- [DATA FOR THIS TASK]:
+-------+

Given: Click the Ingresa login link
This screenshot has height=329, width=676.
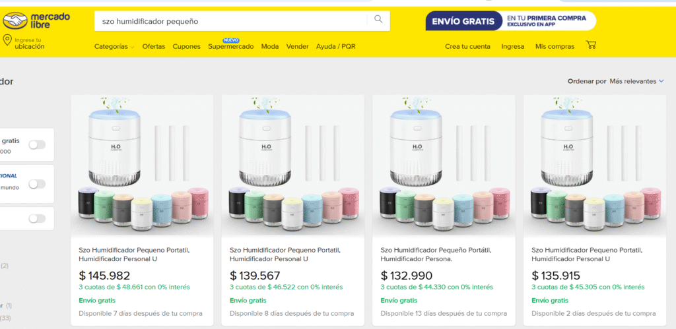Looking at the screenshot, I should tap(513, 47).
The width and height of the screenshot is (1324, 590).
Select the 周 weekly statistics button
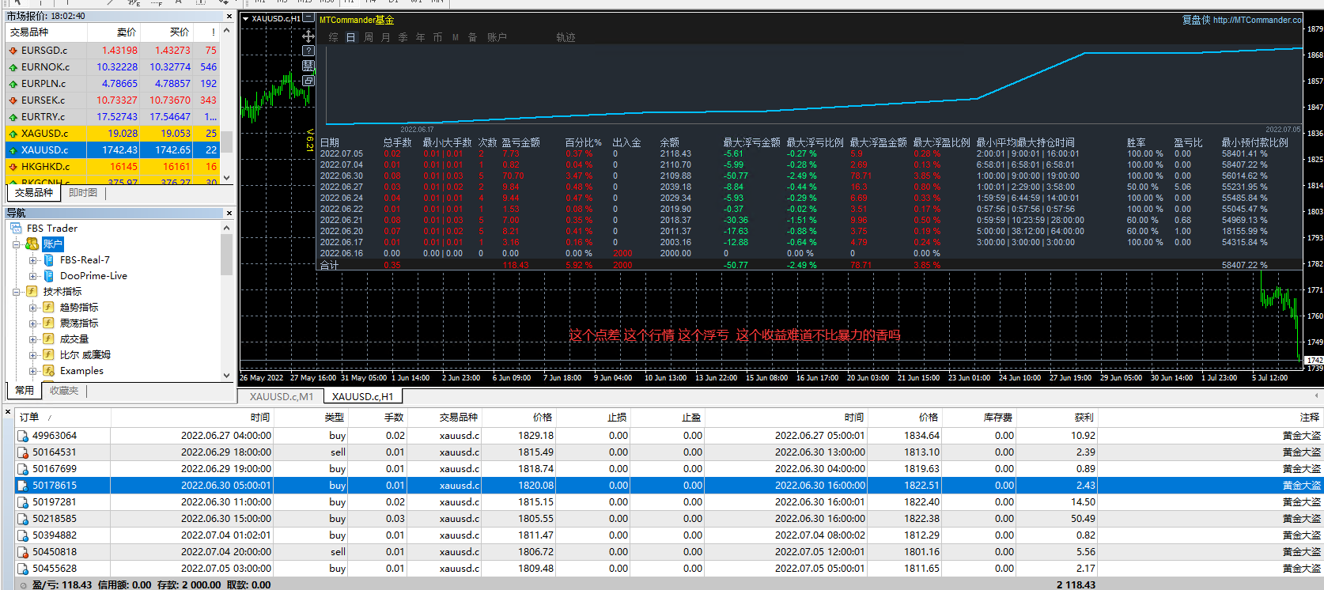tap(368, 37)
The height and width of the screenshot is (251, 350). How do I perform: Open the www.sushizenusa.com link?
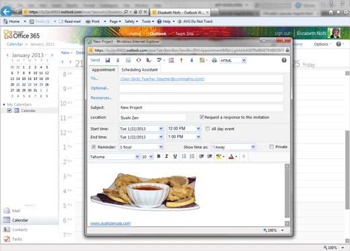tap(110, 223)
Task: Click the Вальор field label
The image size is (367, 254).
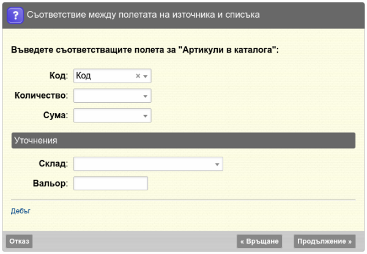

+-------+

Reproduce all of the lines above verbatim, leaving out the pictures.

Given: Click the Ingresa login link
This screenshot has height=329, width=676.
Looking at the screenshot, I should tap(513, 47).
The width and height of the screenshot is (1324, 590).
Select the 周 weekly statistics button
tap(368, 37)
The height and width of the screenshot is (251, 350). How do I perform: Open the www.sushizenusa.com link?
tap(110, 223)
Task: Click the Вальор field label
The image size is (367, 254).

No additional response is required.